La formation des femmes en France continue de s’améliorer, mais les progrès restent lents. Il existe toutefois plusieurs pistes de recherche qui permettraient d’accélérer ce processus. Puisqu’on encourage, dans la formation des enseignants, des modules de sensibilisation aux comportements relationnels à l’égard des élèves des deux sexes, il conviendrait d’évaluer l’efficacité de ces modules en observant le comportement des enseignants qui les ont suivis et en le comparant aux résultats de l’étude de 1987 mentionnée par Felouzis (1993). En ce qui concerne les stéréotypes présents dans les documents pédagogiques, il s’agirait d’analyser les manuels d’histoire publiés depuis la présentation des nouveaux programmes de 2002 et de les comparer aux éditions précédentes afin de savoir si les consignes du Ministère ont été appliquées par les auteurs. À l’égard de la mixité, on sait que la situation n’est pas la même partout ; il faudrait entreprendre une étude comparative entre les pays où l’on constate des écarts importants de réussite scolaire entre garçons et filles (France et Québec, par exemple) et ceux où la différence est moindre afin d’identifier les facteurs qui sont à l’oeuvre. Dans un autre ordre, on a constaté que la composition des jurys d’examens et de concours a une incidence sur la proportion de femmes qui sont admises ; une étude de cet aspect pourrait encourager le ministère de l’Éducation nationale à appliquer le principe de parité au sein des jurys. Au plan de l’insertion professionnelle et des parcours de carrière, enfin, une enquête détaillée pourrait apporter plus de précisions sur les critères employés pour engager et promouvoir des individus à des postes d’encadrement, en comparant le pourcentage d’hommes et de femmes candidats à celui des promus des deux sexes.

Le principe de parité revendiqué en Europe ouvre la voie à un partage de la capacité de décision politique, économique et sociale entre les deux sexes (Durante, 1999). Or, l’élévation du niveau scolaire des filles est un facteur puissant de développement et de progrès de la société, d’autant plus que ce sont surtout les mères qui assurent le suivi scolaire des enfants. La montée de leur niveau d’études ne peut qu’améliorer la réussite scolaire de leurs enfants, notamment des filles. Selon Baudelot et Establet (1992), l’école a été en avance sur la famille et l’entreprise, mais les injustices et les discriminations qui frappent les femmes doivent être reconnues pour être combattues (Durante, 1999).

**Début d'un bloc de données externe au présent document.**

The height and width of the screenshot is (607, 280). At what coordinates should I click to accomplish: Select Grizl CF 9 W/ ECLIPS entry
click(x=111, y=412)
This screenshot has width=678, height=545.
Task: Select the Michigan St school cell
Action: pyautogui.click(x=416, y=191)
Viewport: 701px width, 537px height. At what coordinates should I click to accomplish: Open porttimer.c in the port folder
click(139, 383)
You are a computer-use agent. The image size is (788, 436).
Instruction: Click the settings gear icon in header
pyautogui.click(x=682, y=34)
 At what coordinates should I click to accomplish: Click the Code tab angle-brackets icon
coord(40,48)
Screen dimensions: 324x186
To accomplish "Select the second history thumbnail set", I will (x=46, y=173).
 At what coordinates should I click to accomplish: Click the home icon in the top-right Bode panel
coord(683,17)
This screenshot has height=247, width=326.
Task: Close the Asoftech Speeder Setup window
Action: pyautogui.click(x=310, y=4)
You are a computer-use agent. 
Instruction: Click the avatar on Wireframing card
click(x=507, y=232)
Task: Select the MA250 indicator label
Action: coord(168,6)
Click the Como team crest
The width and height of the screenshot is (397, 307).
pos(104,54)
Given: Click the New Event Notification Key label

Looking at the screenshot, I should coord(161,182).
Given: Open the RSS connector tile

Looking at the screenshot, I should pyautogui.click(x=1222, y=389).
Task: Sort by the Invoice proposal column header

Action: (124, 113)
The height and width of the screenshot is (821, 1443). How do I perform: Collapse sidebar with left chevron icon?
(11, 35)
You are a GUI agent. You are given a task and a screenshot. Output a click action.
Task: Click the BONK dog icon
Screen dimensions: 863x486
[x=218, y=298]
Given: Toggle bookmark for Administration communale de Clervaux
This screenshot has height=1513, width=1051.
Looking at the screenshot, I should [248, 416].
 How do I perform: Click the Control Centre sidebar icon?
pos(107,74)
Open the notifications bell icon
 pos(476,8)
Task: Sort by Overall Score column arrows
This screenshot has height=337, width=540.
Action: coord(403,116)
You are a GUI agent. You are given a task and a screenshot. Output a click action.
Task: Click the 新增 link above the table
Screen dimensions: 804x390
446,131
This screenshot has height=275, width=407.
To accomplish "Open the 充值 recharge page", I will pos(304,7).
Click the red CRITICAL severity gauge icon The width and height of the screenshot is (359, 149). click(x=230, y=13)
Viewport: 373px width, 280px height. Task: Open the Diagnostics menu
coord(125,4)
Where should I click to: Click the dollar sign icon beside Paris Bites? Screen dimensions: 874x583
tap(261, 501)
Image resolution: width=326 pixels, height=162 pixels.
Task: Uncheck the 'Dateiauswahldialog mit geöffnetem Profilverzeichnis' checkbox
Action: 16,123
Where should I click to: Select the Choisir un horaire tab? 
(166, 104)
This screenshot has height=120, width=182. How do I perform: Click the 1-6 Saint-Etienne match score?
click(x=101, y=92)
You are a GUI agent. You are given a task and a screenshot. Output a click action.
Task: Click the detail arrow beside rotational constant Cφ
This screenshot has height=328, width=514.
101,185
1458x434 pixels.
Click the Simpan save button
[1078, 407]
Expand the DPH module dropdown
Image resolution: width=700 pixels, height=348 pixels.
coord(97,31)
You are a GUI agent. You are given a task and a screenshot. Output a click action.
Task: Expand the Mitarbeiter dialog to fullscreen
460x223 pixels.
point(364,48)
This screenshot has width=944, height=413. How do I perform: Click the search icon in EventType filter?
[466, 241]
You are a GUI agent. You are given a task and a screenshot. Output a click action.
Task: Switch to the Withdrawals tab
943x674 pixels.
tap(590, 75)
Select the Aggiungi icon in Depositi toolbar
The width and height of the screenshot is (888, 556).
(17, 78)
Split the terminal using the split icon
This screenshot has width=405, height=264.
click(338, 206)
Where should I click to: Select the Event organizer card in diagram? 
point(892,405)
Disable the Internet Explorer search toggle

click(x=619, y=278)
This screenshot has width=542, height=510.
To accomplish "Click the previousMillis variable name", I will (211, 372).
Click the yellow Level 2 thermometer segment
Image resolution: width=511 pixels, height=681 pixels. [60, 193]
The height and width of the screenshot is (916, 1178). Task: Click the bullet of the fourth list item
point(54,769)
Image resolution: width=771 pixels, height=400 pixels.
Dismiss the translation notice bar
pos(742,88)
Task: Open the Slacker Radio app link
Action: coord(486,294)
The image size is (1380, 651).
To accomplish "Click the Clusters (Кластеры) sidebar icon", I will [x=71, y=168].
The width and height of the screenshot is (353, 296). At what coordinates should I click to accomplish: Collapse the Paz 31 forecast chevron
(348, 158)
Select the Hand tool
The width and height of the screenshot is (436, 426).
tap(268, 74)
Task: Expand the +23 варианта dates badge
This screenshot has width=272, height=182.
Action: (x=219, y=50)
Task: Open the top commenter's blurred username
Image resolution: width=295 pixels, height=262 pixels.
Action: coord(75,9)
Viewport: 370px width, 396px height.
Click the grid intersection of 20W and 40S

De nombreux facteurs entrent en jeu dans l’orientation scolaire et les femmes qui réussissent à atteindre les sommets de la hiérarchie sont trop peu nombreuses pour exercer une influence marquante dans les futurs choix de société. On peut alors se demander, à l’instar de Durante, quel visage aurait un monde façonné par une science faite par les femmes et pour les femmes, question qui a été reprise dans les conférences internationales des Nations unies (Ibid.). La convention qui a été signée par les cinq ministères français en février 2000 réussira-t-elle à promouvoir l’égalité des chances entre filles et garçons ? Il faudra pour cela veiller à ce qu’elle ne reste pas lettre morte et que des mesures spécifiques soient mises en application et accompagnées d’un suivi.